Here’s an update on our work that is benefiting our county:
- Broadband: In March our Wilton broadband project was awarded $3.7M from the State. Wilton will be upgraded to a fiber-to-the-home (FTTH) network adding to our achievements in the Rangeley region and Farmington region. This represents $27M of taxable fiber infrastructure investment in Franklin county! We are working with ISP’s and towns to connect the balance of the county. Next up, Strong, Avon, Phillips, Madrid, Salem, Freeman.
- Childcare: We are collecting local data on Childcare and working with towns and businesses in addressing our region’s childcare dilemma of unmet need. Current childcare slots meet 50% of the need. This is a significant factor in preventing people from re-entering the workforce. Childcare Center projects are in the works in Farmington and Rangeley.
- Workforce Development: The very successful partnerships between our Adult Education programs and the hospital are educating nursing staff along a continuum of credentials. These graduates are finding immediate employment opportunities at the hospital and senior care centers benefitting employees and employers.

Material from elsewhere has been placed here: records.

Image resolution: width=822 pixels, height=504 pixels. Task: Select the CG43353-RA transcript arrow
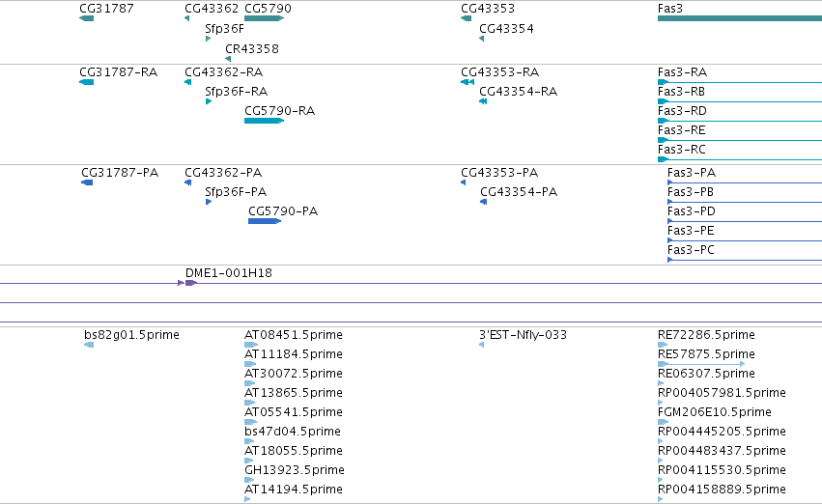(x=468, y=82)
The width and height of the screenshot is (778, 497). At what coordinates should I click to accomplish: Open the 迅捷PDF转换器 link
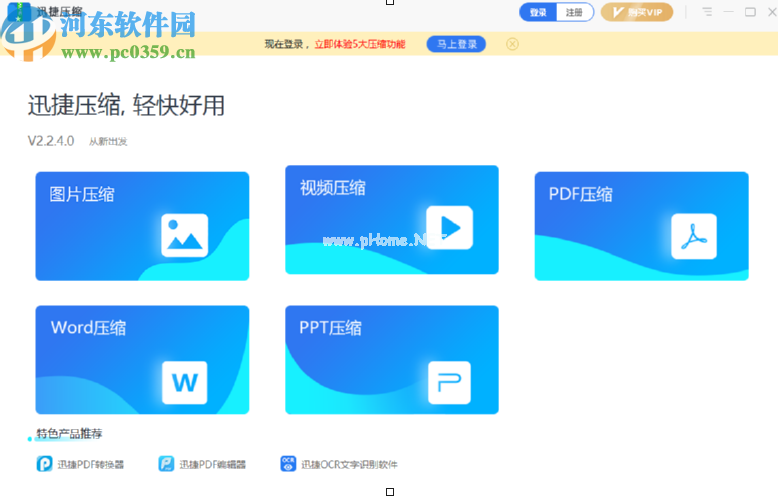91,465
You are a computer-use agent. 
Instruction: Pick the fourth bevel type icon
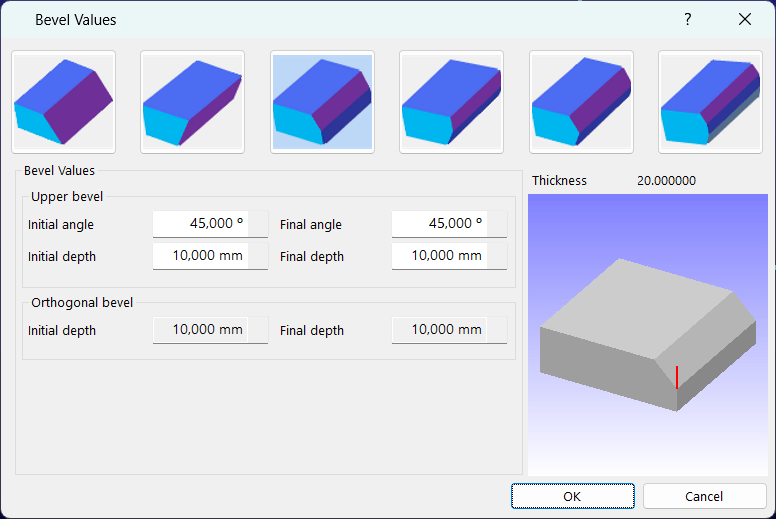click(x=451, y=102)
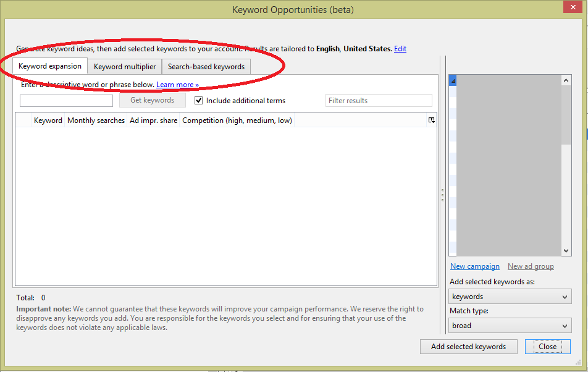Viewport: 588px width, 372px height.
Task: Select the Keyword expansion tab
Action: point(50,66)
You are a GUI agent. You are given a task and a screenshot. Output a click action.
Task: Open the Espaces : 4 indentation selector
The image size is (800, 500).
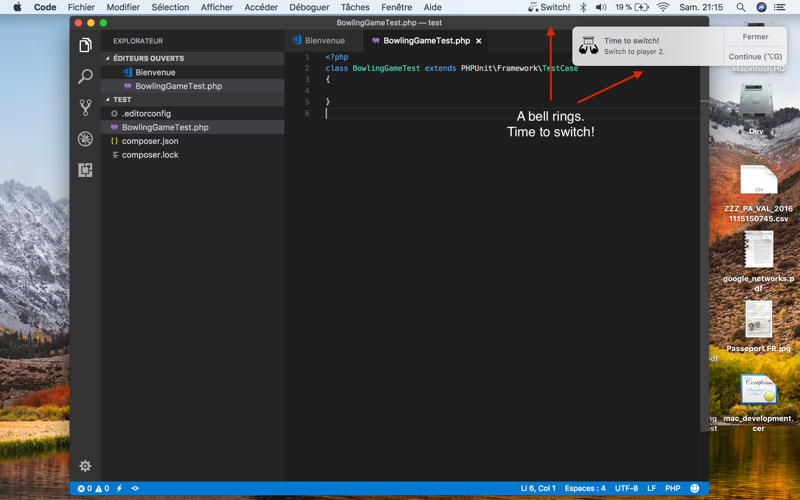[585, 488]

- Digital Literacy: Last fall, in partnership with Franklin County Adult Education and Spruce Mountain Adult Education, we applied for and were awarded a two-year grant ($430,000) from the State (Maine Connectivity Authority) to support the hiring of staff and equipment purchases to teach residents in ALL communities how to use the internet safely and efficiently. Another goal is to enroll our income eligible residents in the federal subscription and device subsidy program. The availability of classes has been hugely popular. Since January, classes have been taught in fourteen libraries and three partner facilities servicing more than 140 “students”.

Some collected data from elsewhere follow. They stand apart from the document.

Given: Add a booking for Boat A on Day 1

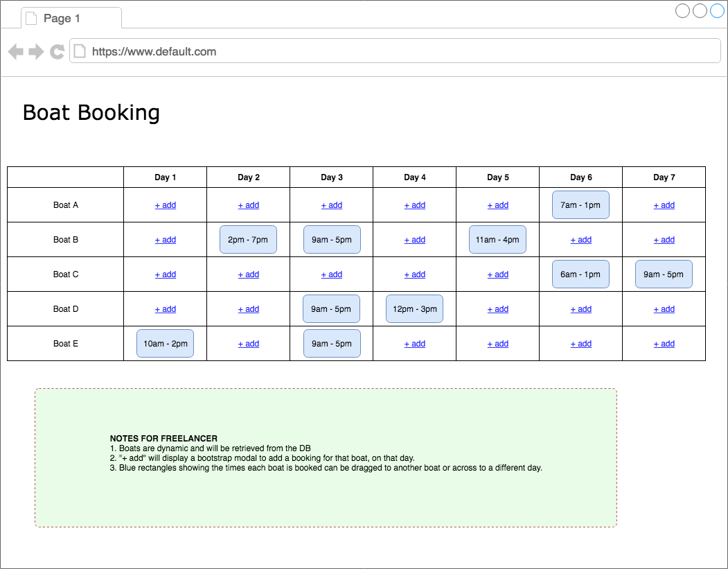Looking at the screenshot, I should coord(165,205).
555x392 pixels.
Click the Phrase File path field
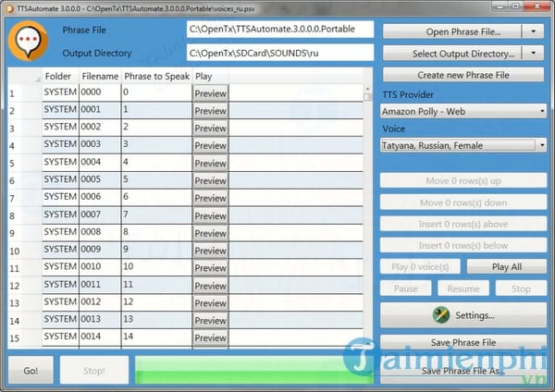(280, 30)
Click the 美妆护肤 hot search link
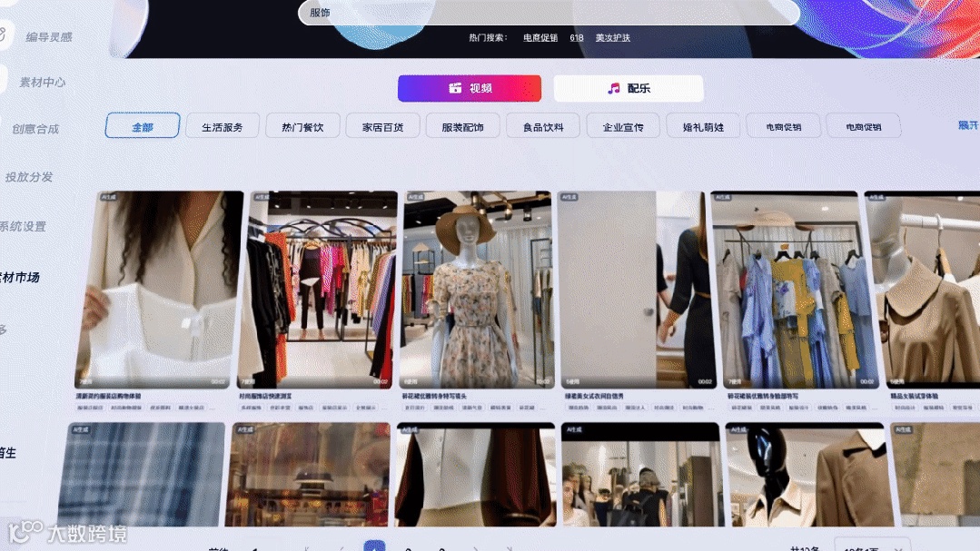This screenshot has height=551, width=980. point(612,38)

- Workforce housing: Working with community partners and towns to develop solutions for the Route 27 corridor towns of Stratton, Coplin, Wyman, Carrabassett Valley, Kingfield.
What can we do to solve Maine’s childcare challenges?
- Support the early childhood workforce with wage supplements. Maine should increase funding to immediately support additional wage supplements while a longer-term plan is developed to increase wages. Increased wage supplements were included in the recently passed two-year state budget.
- Develop a plan to increase wages while ensuring affordable care for more families. State and community partners should develop a plan to ensure that early childhood educators are paid based on the real cost of care as opposed to the current market rate system. The plan should aim to achieve wage parity between early childcare educators and public school teachers within the next 6 years.
- Improve the cost of care model. States have historically used a market rate survey every two years to determine payment rates, but low wages in the industry have led to the current lack of available childcare. Using a different cost of care model can help states ensure that early childhood educators are paid based on the actual cost of quality care.
- Improve our data systems. First, we need a real-time supply and demand matching system to match parent needs with available early childhood education in their communities. Second, we need a childcare workforce study to determine how to support the field. Third, we need continued prioritization of an Earl Childhood Integrated Data System.
- Use contracts and grants to improve quality and supply of childcare while ensuring accountability. The Maine Children’s Alliance recommends that the state again uses contracts as a way to ensure that low-income children have access to high quality care and as a method to improve the supply of childcare in areas with critical needs.
- Expand First 4 Me and support regional community hubs. Expansion of the First 4 Me program to communities across the state could support children and families with health, nutrition, and family support similar to Head Start.
- Base reimbursement on enrollment, not attendance. Early childhood programs participating in the Child Care Subsidy Program are not reimbursed if a child is not in attendance. This policy was waived during the pandemic, but the state should eliminate the policy altogether.
- Address infant care with paid family leave. Good news on this point – the legislature just passed LD 1964, one of the nation’s most broad and generous paid family leave programs. You can read more on that here.
- Address affordability through public investment. It will require higher wages to attract and retain educators and lower costs for families to afford quality care. One solution could be to provide universal preschool for 3-4 year old children through a system including public schools, childcare centers, family care providers, and Head Start. Another solution could be to modify the subsidy program to include a sliding scale so that no parent would pay beyond a reasonable maximum level.